[Input data Boundary: Start]

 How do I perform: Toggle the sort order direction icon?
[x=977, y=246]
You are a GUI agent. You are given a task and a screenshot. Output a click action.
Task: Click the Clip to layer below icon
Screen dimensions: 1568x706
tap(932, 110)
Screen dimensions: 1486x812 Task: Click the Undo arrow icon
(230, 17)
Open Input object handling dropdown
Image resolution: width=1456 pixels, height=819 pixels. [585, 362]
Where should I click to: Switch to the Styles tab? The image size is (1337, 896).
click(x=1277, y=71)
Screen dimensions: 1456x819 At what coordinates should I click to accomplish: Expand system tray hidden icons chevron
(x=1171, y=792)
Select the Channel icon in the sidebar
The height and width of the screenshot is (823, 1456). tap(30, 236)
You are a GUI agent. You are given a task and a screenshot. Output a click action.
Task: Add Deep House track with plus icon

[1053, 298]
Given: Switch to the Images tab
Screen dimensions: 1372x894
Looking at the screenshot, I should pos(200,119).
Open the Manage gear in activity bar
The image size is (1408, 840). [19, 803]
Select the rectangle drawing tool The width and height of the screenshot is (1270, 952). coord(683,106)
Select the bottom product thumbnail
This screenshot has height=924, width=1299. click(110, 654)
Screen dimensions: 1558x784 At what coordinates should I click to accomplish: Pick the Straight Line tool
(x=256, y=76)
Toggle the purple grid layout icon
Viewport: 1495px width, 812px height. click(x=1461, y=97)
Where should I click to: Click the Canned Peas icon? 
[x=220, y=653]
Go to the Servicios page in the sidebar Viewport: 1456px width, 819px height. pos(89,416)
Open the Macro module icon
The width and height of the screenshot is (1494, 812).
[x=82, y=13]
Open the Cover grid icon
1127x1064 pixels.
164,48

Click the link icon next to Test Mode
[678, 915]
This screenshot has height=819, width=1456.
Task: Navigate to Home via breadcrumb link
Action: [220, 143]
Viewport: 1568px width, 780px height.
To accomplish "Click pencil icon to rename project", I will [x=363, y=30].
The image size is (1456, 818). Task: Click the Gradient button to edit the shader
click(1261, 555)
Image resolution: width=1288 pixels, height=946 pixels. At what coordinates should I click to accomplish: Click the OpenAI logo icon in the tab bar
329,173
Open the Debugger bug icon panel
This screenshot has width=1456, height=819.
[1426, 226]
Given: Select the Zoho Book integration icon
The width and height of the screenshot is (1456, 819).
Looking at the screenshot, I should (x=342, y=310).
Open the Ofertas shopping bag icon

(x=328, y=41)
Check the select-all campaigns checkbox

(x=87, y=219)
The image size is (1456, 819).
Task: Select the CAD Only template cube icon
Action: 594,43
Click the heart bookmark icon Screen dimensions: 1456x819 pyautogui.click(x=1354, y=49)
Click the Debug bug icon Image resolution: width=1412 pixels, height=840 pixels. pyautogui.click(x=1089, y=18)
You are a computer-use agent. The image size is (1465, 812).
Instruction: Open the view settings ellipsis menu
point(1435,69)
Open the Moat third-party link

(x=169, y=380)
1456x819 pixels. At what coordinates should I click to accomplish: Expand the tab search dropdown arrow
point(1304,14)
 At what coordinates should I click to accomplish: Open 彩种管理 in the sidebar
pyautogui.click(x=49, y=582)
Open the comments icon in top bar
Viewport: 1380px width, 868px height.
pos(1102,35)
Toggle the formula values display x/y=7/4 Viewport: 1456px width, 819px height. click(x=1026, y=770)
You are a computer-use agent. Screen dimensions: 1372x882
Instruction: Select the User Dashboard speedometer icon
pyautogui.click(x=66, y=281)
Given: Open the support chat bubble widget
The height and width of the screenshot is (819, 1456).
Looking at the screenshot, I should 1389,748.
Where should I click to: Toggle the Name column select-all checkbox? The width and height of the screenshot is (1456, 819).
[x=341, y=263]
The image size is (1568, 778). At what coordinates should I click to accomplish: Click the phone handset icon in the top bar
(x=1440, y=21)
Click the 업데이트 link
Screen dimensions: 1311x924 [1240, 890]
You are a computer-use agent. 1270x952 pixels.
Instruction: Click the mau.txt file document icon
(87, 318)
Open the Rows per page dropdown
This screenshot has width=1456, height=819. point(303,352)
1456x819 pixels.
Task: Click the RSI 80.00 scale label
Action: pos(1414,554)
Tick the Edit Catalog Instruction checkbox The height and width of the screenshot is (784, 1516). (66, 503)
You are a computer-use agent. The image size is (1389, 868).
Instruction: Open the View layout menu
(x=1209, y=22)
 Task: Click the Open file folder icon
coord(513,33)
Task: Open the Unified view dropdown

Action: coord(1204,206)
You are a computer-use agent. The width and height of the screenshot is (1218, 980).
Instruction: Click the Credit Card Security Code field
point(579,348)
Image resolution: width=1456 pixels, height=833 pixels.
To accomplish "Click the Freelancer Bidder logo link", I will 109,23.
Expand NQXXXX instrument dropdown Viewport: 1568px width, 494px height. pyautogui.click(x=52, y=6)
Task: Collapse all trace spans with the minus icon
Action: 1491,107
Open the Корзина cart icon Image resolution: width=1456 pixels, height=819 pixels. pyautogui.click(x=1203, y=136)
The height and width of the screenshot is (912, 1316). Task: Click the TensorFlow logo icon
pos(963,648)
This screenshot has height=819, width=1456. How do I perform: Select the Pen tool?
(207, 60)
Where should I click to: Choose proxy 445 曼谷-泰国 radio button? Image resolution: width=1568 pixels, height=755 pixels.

[Input data Boundary: End]

### Exercise details
Starting at the line with "Expand NQXXXX instrument", copy every line up to and including the last one in the entries above.

### Solved exercise
Expand NQXXXX instrument dropdown Viewport: 1568px width, 494px height. pyautogui.click(x=52, y=6)
Task: Collapse all trace spans with the minus icon
Action: 1491,107
Open the Корзина cart icon Image resolution: width=1456 pixels, height=819 pixels. pyautogui.click(x=1203, y=136)
The height and width of the screenshot is (912, 1316). Task: Click the TensorFlow logo icon
pos(963,648)
This screenshot has height=819, width=1456. How do I perform: Select the Pen tool?
(207, 60)
Where should I click to: Choose proxy 445 曼谷-泰国 radio button? Image resolution: width=1568 pixels, height=755 pixels.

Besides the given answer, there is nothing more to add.